Le proteste – L’elezione di Donald Trump ha scatenato cortei spontanei a Dallas, Oakland, Boston, Chicago, Seattle, Washington. E ancora: in California, Massachusetts e Pennsylvania. Per lo più si è trattato di manifestazioni pacifiche, anche se le tensioni non sono mancate. A New York, dove i manifestanti hanno marciato fino alla Trump Tower – residenza del nuovo presidente – ci sono stati almeno 30 arresti. Il traffico è rimasto paralizzato per diverse ore. Una bandiera americana è stata bruciata davanti all’ingresso della torre del tycoon sulla Fifth Avenue, nel cuore della metropoli. Una delle proteste più dure e partecipate è stata quella di Los Angeles, dove hanno sfilato in migliaia e dove a essere bruciato è stato un fantoccio della testa di Donald Trump. Anche qui i protestanti hanno bloccato un’arteria del traffico, l’autostrada 101, causando code per chilometri. Nella città californiana la polizia ha arrestato 13 persone. A Chicago, dove si è assistito a un’altra imponente protesta, in centinaia si sono radunati sotto il Trump International Hotel per gridare: “No Trump, no Ku Klux Klan, no racism in Usa”.

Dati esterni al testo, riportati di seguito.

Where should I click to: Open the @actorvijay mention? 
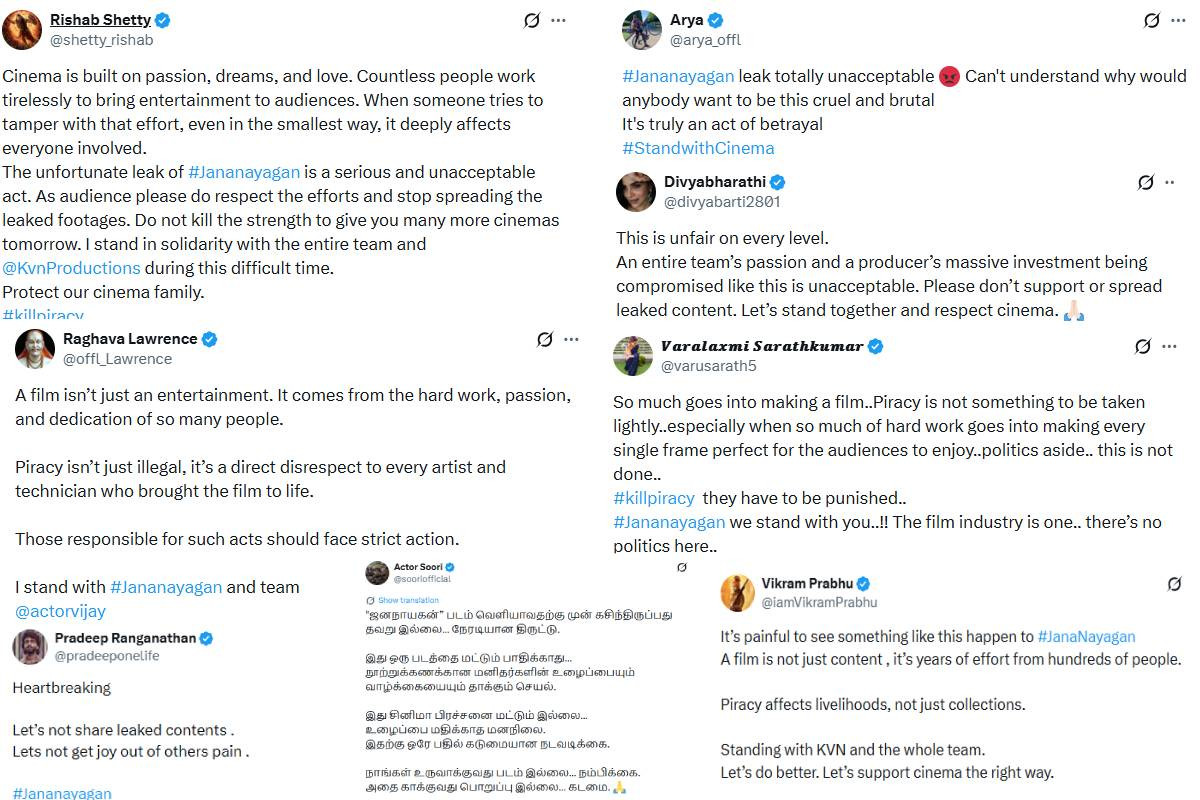tap(60, 610)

I motivi – Non sono bastate le parole di Hillary Clinton dopo la sconfitta, pronunciate dal quartier generale al New Yorker Hotel di Manhattan. Lei che non faceva segreto della sua delusione ma che chiedeva ai suoi sostenitori di accettare il risultato e dare la possibilità al nuovo presidente di governare. Metà America sembra non rassegnarsi alla nomina di Trump. Le migliaia di persone che sono scese in piazza nelle ore scorse lo hanno fatto per combattere ancora una volta gli argomenti della campagna elettorale del tycoon. I cartelli fatti sfilare ieri sera dicevano ‘no’ all’odio, al razzismo e alla misogina che Trump ha espresso nei mesi scorsi. Sono scese in strada anche le celebrità che avevano pubblicamente dato il loro sostegno alla candidata democratica. Fra queste, Lady Gaga ha sfilato con una maglietta con il gioco di parole “Love Trumps Hate”, l’amore trionfa sull’odio.

Megafono – I social network, e in particolare Twitter, si sono rivelati ancora una volta uno straordinario megafono della protesta. Se dunque prima lo erano stati per Donald Trump e per i suoi irriverenti e politicamente scorretti messaggi in campagna elettorale, nelle scorse ore lo sono stati per gli americani che ancora non si riconoscono nel nuovo presidente, e che sono scesi in piazza per dirlo a gran voce. Gli hashtag su cui la protesta ha viaggiato sono stati dunque #protests ma, soprattutto, #NotMyPresident, che più di ogni altro ha catalizzato il malumore dei cittadini colti di sorpresa da un’elezione che in pochi avevano previsto.